In which Matt loses an important argument to a bigoted idiot

By Matt Whiteman

I met a xenophobic, racist, white South African man on the plane last Sunday and he said a number of absurd things that I strongly disagreed with but which at the time I was unable to adequately defend against. He came on incredibly forcefully, and I was so stunned by some of his comments that I didn’t know where to begin and I eventually just gave up and left, shaking with rage and muttering to myself.

Here are just a few paraphrased samples from our 3 hour long argument. He actually said these things I promise… you can’t make this stuff up. I apologize if this gets a bit ranty:

Him (fully knowing who Robert Mugabe is…): We have a big problem with refugees crossing into South Africa from Zimbabwe.
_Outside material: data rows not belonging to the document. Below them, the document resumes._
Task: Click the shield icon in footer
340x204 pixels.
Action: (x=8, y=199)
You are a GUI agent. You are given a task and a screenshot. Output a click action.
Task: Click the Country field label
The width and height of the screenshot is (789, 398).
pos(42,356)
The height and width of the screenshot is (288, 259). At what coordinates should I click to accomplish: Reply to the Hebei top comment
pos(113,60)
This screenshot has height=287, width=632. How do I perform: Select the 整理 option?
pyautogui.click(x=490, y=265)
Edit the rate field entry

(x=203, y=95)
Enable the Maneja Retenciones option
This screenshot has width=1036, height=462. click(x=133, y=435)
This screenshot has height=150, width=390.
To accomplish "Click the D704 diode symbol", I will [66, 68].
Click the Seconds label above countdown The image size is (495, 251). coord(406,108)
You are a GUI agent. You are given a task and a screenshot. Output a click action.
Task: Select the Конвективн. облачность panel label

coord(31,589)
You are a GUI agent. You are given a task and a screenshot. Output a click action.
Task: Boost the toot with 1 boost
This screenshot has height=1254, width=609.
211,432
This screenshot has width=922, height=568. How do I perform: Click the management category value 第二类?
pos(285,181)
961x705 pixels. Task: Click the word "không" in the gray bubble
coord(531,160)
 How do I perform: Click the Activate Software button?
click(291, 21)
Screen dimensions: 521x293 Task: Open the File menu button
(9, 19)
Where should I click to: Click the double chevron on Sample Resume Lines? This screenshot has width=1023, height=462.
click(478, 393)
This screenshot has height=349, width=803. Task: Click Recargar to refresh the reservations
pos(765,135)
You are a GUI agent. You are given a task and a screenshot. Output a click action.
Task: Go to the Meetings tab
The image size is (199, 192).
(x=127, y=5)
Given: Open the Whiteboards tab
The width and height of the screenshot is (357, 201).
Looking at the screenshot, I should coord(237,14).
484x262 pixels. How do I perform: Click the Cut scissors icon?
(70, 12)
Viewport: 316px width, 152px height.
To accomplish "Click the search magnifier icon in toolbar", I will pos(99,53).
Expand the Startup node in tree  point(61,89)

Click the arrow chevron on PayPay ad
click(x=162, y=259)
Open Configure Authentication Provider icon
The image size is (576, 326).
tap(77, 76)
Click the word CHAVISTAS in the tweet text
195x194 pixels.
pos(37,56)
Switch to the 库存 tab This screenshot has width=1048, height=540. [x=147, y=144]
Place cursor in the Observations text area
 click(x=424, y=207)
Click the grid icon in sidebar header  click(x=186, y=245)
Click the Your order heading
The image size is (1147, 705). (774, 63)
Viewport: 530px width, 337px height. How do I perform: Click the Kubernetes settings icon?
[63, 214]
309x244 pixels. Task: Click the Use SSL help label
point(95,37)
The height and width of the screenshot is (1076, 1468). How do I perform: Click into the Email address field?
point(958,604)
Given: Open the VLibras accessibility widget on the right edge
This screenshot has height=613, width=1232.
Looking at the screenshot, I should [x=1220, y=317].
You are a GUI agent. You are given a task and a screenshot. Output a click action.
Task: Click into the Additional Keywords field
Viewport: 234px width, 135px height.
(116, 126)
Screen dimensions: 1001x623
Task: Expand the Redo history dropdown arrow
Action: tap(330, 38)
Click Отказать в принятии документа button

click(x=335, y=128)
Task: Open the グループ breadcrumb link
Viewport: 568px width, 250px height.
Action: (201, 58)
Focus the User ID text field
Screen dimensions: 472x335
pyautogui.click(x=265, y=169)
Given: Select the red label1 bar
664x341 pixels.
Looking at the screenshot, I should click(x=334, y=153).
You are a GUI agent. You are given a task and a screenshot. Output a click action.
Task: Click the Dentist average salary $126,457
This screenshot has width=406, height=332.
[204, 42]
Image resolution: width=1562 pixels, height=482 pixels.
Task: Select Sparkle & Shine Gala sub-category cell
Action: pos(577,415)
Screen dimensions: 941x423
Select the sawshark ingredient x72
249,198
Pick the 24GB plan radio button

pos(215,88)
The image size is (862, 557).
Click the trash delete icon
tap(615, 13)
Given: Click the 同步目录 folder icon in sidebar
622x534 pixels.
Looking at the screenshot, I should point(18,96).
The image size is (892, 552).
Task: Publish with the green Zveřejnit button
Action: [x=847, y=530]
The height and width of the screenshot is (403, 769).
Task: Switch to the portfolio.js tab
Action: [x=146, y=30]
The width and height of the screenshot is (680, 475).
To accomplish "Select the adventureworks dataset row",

Why can’t they just go home?

Me: Well I think poverty in general and the situation in Zimbabwe are both pretty complex subjects, and there’s a whole course at UBC on the dynamics of migration and settlement. Plus, how can you even rationalize sending them back to the environment that is responsible for bringing them to be refugees in South Africa in the first place?

Him: Harumph! Complexity-shmomplexity. I don’t like taxes. Out!

***

Him: … okay then, explain to me why Namibia, Botswana and Vietnam went through decades of conflict but are now sporting good economic growth and have their HIV/AIDS problems under control?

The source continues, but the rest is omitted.